** Exercise goal **
Convert all of the material below into a Markdown table with two columns, Number and Entry, giving each line its own row and leaving out blank lines.

** Entries supplied **
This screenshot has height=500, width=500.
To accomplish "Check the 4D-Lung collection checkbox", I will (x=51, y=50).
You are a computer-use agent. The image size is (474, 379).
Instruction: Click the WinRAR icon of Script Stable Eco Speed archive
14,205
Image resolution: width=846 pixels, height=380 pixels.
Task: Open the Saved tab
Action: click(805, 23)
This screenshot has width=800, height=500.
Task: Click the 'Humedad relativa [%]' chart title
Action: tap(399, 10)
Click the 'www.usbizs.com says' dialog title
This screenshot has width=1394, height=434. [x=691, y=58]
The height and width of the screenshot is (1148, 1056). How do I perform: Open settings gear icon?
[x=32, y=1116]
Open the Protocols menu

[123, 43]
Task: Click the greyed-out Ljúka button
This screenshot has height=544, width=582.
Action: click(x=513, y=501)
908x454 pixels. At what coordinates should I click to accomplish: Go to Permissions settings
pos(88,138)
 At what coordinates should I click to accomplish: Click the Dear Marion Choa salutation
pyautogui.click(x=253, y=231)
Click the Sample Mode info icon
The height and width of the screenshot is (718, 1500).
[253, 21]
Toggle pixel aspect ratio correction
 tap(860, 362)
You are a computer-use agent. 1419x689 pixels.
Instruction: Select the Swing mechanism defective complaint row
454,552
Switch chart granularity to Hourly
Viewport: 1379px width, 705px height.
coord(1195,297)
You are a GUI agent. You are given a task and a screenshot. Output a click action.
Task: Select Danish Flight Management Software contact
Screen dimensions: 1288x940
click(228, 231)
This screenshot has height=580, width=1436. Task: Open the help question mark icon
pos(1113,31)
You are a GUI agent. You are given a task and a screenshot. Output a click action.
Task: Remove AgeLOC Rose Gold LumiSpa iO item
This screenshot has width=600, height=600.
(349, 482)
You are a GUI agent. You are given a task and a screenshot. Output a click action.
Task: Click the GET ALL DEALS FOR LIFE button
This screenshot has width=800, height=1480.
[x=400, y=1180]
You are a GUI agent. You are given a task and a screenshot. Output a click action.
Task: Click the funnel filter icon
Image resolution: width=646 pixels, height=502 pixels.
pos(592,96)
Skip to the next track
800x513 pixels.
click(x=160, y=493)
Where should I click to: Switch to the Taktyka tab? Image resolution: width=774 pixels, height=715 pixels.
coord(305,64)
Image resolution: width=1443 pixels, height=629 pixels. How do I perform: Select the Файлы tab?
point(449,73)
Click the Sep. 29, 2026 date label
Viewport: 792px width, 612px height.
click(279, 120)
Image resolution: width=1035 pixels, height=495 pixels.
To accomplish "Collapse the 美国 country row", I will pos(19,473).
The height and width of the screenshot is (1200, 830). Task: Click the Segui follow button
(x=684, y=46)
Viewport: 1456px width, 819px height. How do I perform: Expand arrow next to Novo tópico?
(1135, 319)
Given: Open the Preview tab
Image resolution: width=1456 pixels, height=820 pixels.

** Solution to the problem **
| Number | Entry |
|---|---|
| 1 | This screenshot has height=500, width=500. |
| 2 | To accomplish "Check the 4D-Lung collection checkbox", I will (x=51, y=50). |
| 3 | You are a computer-use agent. The image size is (474, 379). |
| 4 | Instruction: Click the WinRAR icon of Script Stable Eco Speed archive |
| 5 | 14,205 |
| 6 | Image resolution: width=846 pixels, height=380 pixels. |
| 7 | Task: Open the Saved tab |
| 8 | Action: click(805, 23) |
| 9 | This screenshot has width=800, height=500. |
| 10 | Task: Click the 'Humedad relativa [%]' chart title |
| 11 | Action: tap(399, 10) |
| 12 | Click the 'www.usbizs.com says' dialog title |
| 13 | This screenshot has width=1394, height=434. [x=691, y=58] |
| 14 | The height and width of the screenshot is (1148, 1056). How do I perform: Open settings gear icon? |
| 15 | [x=32, y=1116] |
| 16 | Open the Protocols menu |
| 17 | [123, 43] |
| 18 | Task: Click the greyed-out Ljúka button |
| 19 | This screenshot has height=544, width=582. |
| 20 | Action: click(x=513, y=501) |
| 21 | 908x454 pixels. At what coordinates should I click to accomplish: Go to Permissions settings |
| 22 | pos(88,138) |
| 23 |  At what coordinates should I click to accomplish: Click the Dear Marion Choa salutation |
| 24 | pyautogui.click(x=253, y=231) |
| 25 | Click the Sample Mode info icon |
| 26 | The height and width of the screenshot is (718, 1500). |
| 27 | [253, 21] |
| 28 | Toggle pixel aspect ratio correction |
| 29 |  tap(860, 362) |
| 30 | You are a computer-use agent. 1419x689 pixels. |
| 31 | Instruction: Select the Swing mechanism defective complaint row |
| 32 | 454,552 |
| 33 | Switch chart granularity to Hourly |
| 34 | Viewport: 1379px width, 705px height. |
| 35 | coord(1195,297) |
| 36 | You are a GUI agent. You are given a task and a screenshot. Output a click action. |
| 37 | Task: Select Danish Flight Management Software contact |
| 38 | Screen dimensions: 1288x940 |
| 39 | click(228, 231) |
| 40 | This screenshot has height=580, width=1436. Task: Open the help question mark icon |
| 41 | pos(1113,31) |
| 42 | You are a GUI agent. You are given a task and a screenshot. Output a click action. |
| 43 | Task: Remove AgeLOC Rose Gold LumiSpa iO item |
| 44 | This screenshot has width=600, height=600. |
| 45 | (349, 482) |
| 46 | You are a GUI agent. You are given a task and a screenshot. Output a click action. |
| 47 | Task: Click the GET ALL DEALS FOR LIFE button |
| 48 | This screenshot has width=800, height=1480. |
| 49 | [x=400, y=1180] |
| 50 | You are a GUI agent. You are given a task and a screenshot. Output a click action. |
| 51 | Task: Click the funnel filter icon |
| 52 | Image resolution: width=646 pixels, height=502 pixels. |
| 53 | pos(592,96) |
| 54 | Skip to the next track |
| 55 | 800x513 pixels. |
| 56 | click(x=160, y=493) |
| 57 | Where should I click to: Switch to the Taktyka tab? Image resolution: width=774 pixels, height=715 pixels. |
| 58 | coord(305,64) |
| 59 | Image resolution: width=1443 pixels, height=629 pixels. How do I perform: Select the Файлы tab? |
| 60 | point(449,73) |
| 61 | Click the Sep. 29, 2026 date label |
| 62 | Viewport: 792px width, 612px height. |
| 63 | click(279, 120) |
| 64 | Image resolution: width=1035 pixels, height=495 pixels. |
| 65 | To accomplish "Collapse the 美国 country row", I will pos(19,473). |
| 66 | The height and width of the screenshot is (1200, 830). Task: Click the Segui follow button |
| 67 | (x=684, y=46) |
| 68 | Viewport: 1456px width, 819px height. How do I perform: Expand arrow next to Novo tópico? |
| 69 | (1135, 319) |
| 70 | Given: Open the Preview tab |
| 71 | Image resolution: width=1456 pixels, height=820 pixels. |